God has blessed us with weaving many holy rhythms into creation: work and worship, labor and rest, solitude and fellowship. But apart from the mercy of our Lord, those God-ordained habits will either be abused or neglected due to our sin. It is only as the Spirit of Christ indwells us that we learn to do everything for His glory (I Corinthians 10:31).

The Stoics were right to teach us to distinguish between what lies outside our control and what we are responsible for, but keeping “Christ at the center” means Christians can rejoice that nothing is outside of His control! Our years and lives (Acts 17:26), decisions of governments (Proverbs 21:1), good and bad (Isaiah 45:7), acts of random chance (Proverbs 16:33), even the death of a sparrow (Matthew 29), are all apart of our gracious God’s control.

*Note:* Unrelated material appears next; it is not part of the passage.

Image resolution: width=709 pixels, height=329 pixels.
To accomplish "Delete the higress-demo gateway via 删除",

This means that we can be patient when things aren’t going our way, knowing that He will make all things work for good for those who love Him (Romans 8:28). When we receive blessings, we can be full of gratitude to our loving Lord (I Thessalonians 5:18). And when we consider the future, we are filled with neither fearful dread nor delusional dreaming, but a firm confidence that our Heavenly Father will sustain us and that nothing can separate us from His love (Psalm 55:22, Romans 8:39).[6]

Seeing clearly at the events of our lives can be helped by worldly wisdom, and the founders of classical education knew many truths. But we will only see clearest when we walk by faith, and not by sight. After all, since we trust El Roi, the “God who sees,” we see best when we confess from the heart, “in Your light do we see light” (Psalm 36:9).

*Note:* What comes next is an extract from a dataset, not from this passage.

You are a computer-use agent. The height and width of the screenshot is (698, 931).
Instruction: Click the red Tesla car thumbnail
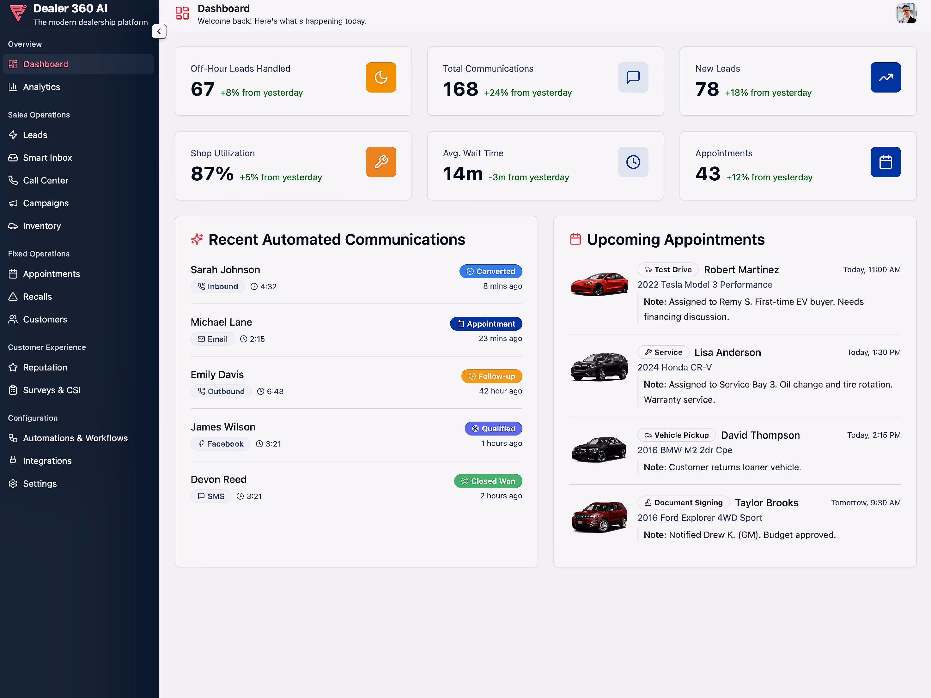coord(599,284)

There are many ways to make a shipwreck of our busy lives. A high-octane school like Clear Lake Classical can add new challenges. But I am thankful for the ways that CLC emphasizes the classical component of wisdom for our students, and the Christ-centered approach to every aspect of our school’s life. Pray that CLC would be faithful to this calling, to stay the course even through stormy days ahead.

Ponder the classical wisdom that God has given in ages past, that it might benefit us as we seek to keep Jesus front and center in our lives. Don’t let life’s storms sink you, but cling to Christ and His Spirit-wrought wisdom to follow wisely in holy rhythms. Stay afloat, dear Christian, for He will hold you fast!

[1] Details of the story of the Hudson are taken from story by Andrew Kruger, “118 years after ship sank in Lake Superior gale, searchers locate wreck 825 feet beneath the surface” MPRNews (Sept 22, 2019). Accessed online at <>.
[2] The Works of Epictetus: His Discourses, in Four Books, the Enchiridion, and Fragments. Trans. Thomas Wentworth Higginson. (New York. Thomas Nelson and Sons, 1890). Chapter xviii.
[3] Seneca the Younger, Moral Epistles. Harvard University Press, Loeb Classical Library “Epistle LXXI” 10.4159/DLCL.seneca_younger-epistles.1917.
[4] I recommend the following article by Jen Oshman, “Seven School-Year Rhythms to Establish Your Family in the Lord” Gospel Centered Discipleship (2019, August 18). Accessed online <>.
[5] The Meditations of Marcus Aurelius. Trans George Long (Garden City, NY: International Collectors Library, 1873).
[6] This language is inspired by the Heidelberg Catechism, Lord’s Day 10 on the providence of God.